The common case is that the number in the document is in "+1 aaa bbb
cccc" format and this is also what the user enters.

with or without spaces? and how do you want to search on these? partial
matching? full matching?

With spaces, exactly like I wrote. It probably makes more sense to store it as just the number and strip any non-numeric characters from the user's input, though. I'd want to match on either the full number with country & area code, as well as plain prefix/suffix; so +10005551212, +1 000 555 1212, 000 555 1212, 555 1212 should all match "+10005551212".

If full matching, then I'd remove all spaces before and possibly prepend
a +1 to make all your phone numbers uniform, then use a term query.

I have documents with international numbers, too. I think a substring match is what I want.

# COLLECTED MATERIAL:
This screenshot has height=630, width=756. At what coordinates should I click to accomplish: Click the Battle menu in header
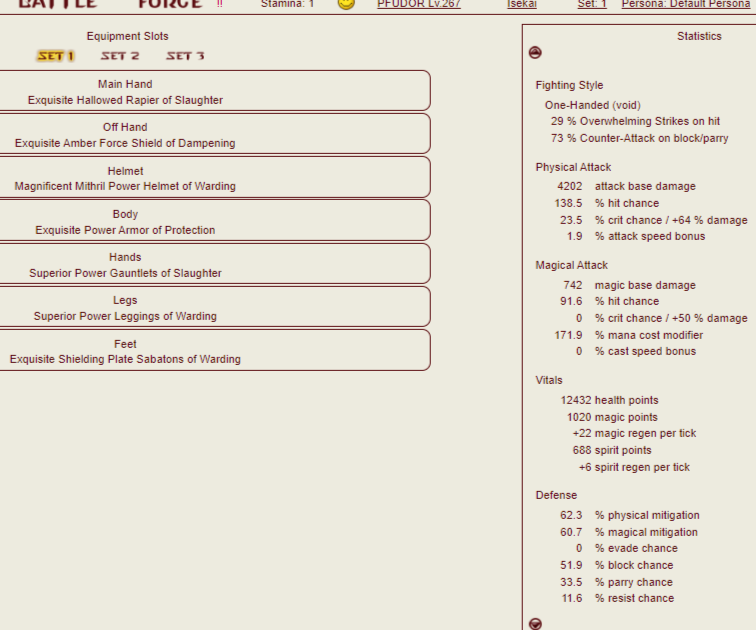[x=57, y=4]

# SHORT PROBLEM 1:
Repeat the passage of the phone-number search thread between "With spaces, exactly" and "a term query.", inclusive, changing "term query" to "match query".
# SHORT PROBLEM 2:
Translate this sentence from the phone-number search thread into Spanish: "I have documents with international numbers, too."

# WORKED SOLUTION 1:
With spaces, exactly like I wrote. It probably makes more sense to store it as just the number and strip any non-numeric characters from the user's input, though. I'd want to match on either the full number with country & area code, as well as plain prefix/suffix; so +10005551212, +1 000 555 1212, 000 555 1212, 555 1212 should all match "+10005551212".

If full matching, then I'd remove all spaces before and possibly prepend
a +1 to make all your phone numbers uniform, then use a match query.

# WORKED SOLUTION 2:
También tengo documentos con números internacionales.